*** THE DATA ***

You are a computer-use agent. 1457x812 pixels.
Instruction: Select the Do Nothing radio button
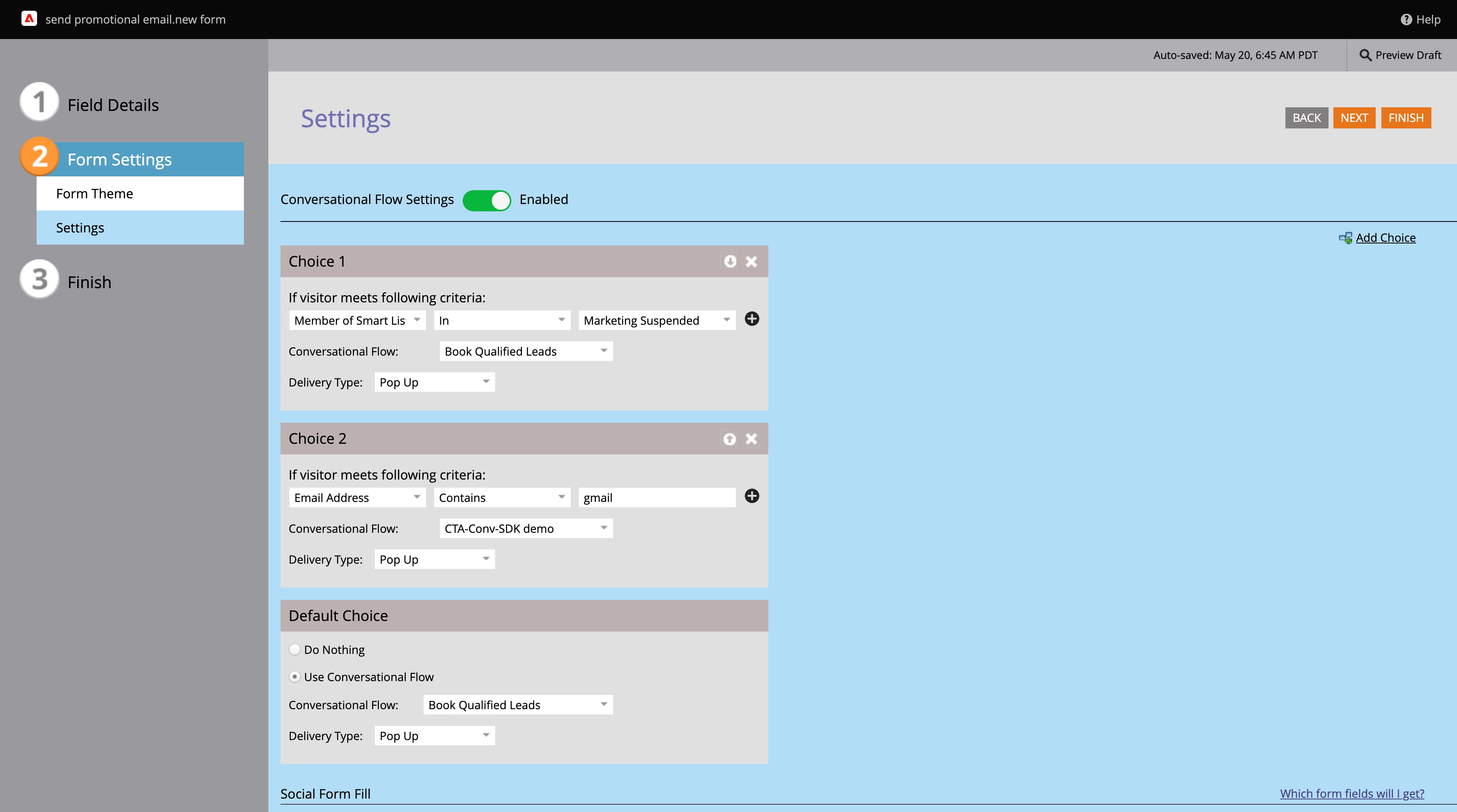click(295, 650)
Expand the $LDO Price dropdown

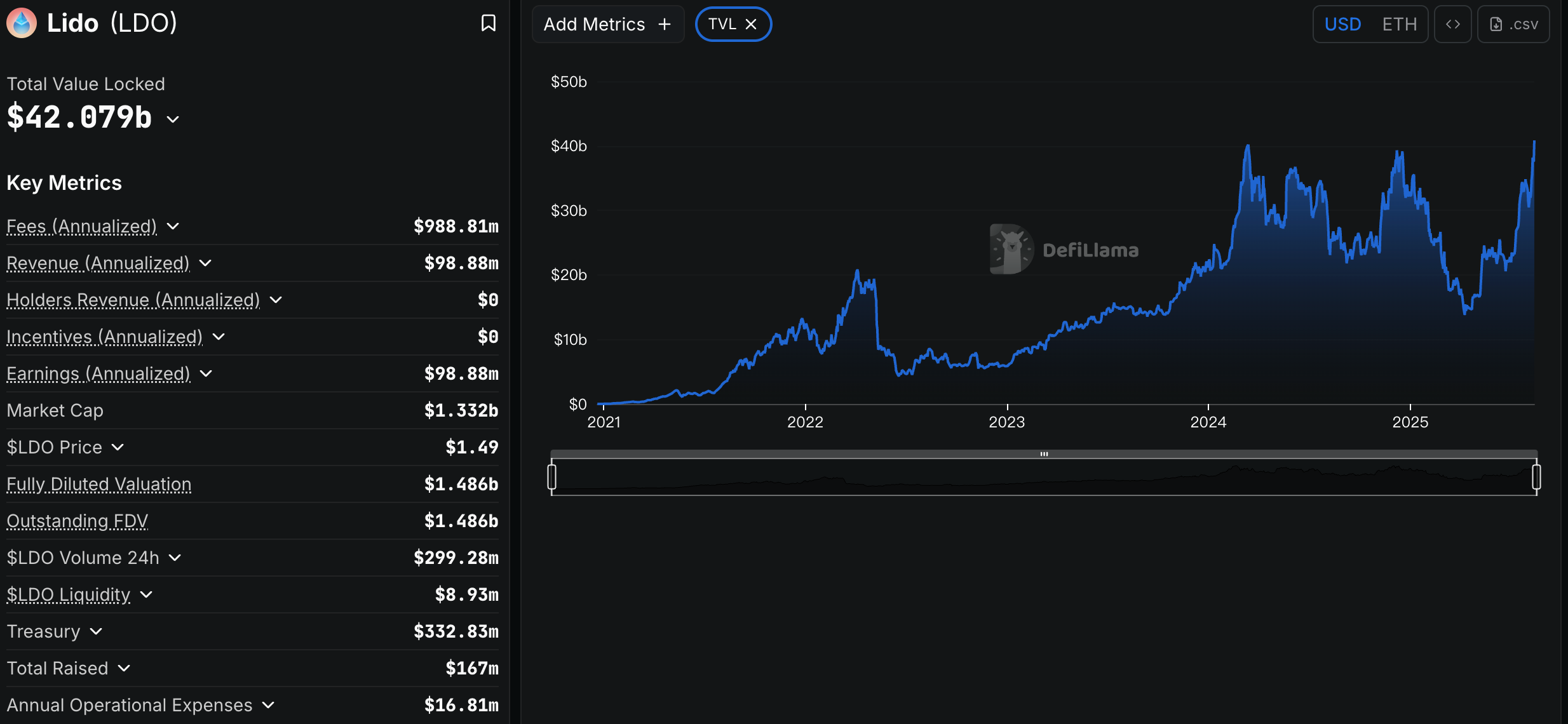coord(118,447)
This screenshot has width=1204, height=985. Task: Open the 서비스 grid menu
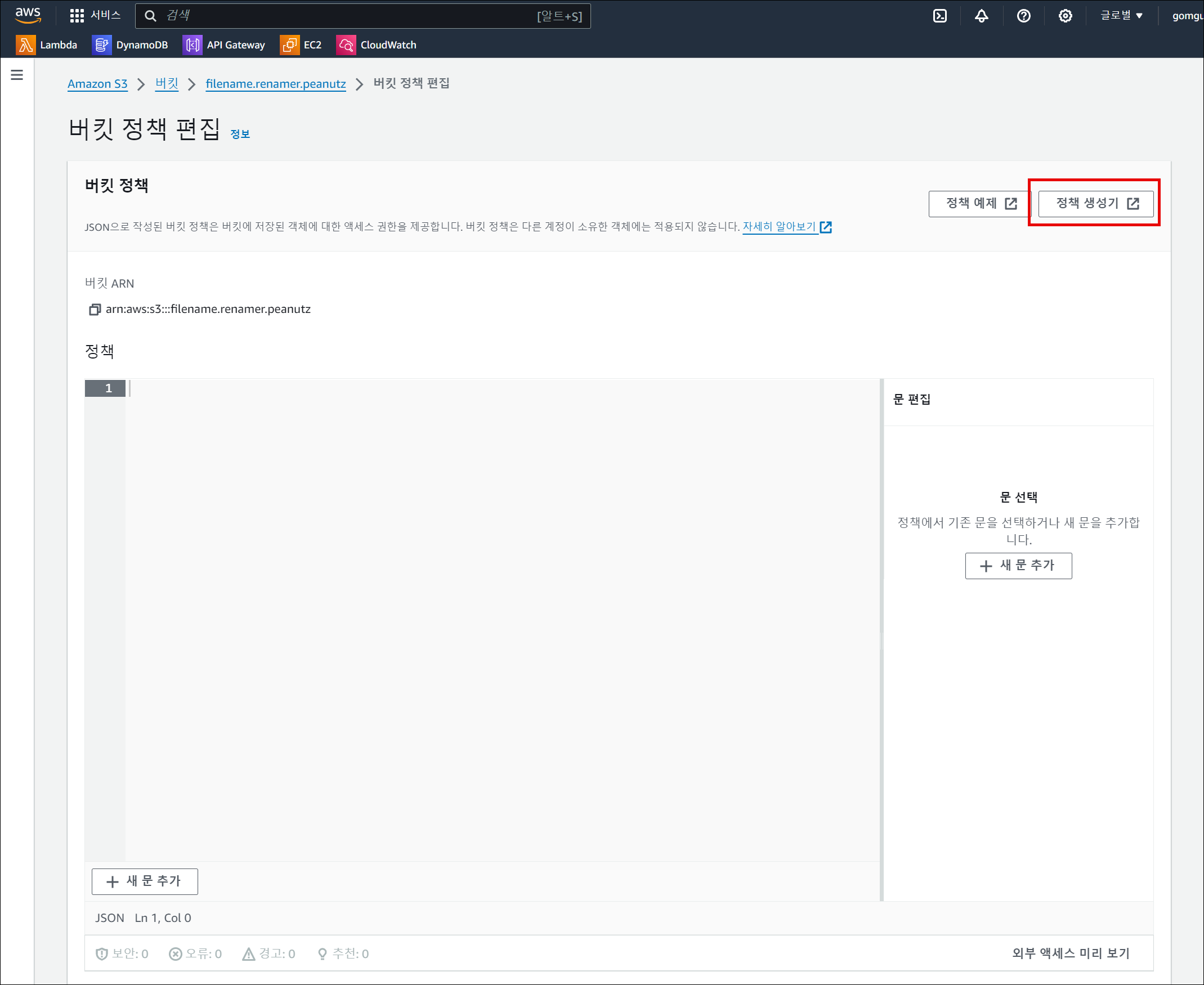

***

◆ **WHAT THE EXERCISE ASKS**:
With the pictures stripped out, return each record word for word.

◆ **REPLY**:
You are a computer-use agent. 1457x812 pixels.
Instruction: Select the Do Nothing radio button
click(295, 650)
Expand the $LDO Price dropdown

coord(118,447)
This screenshot has width=1204, height=985. Task: Open the 서비스 grid menu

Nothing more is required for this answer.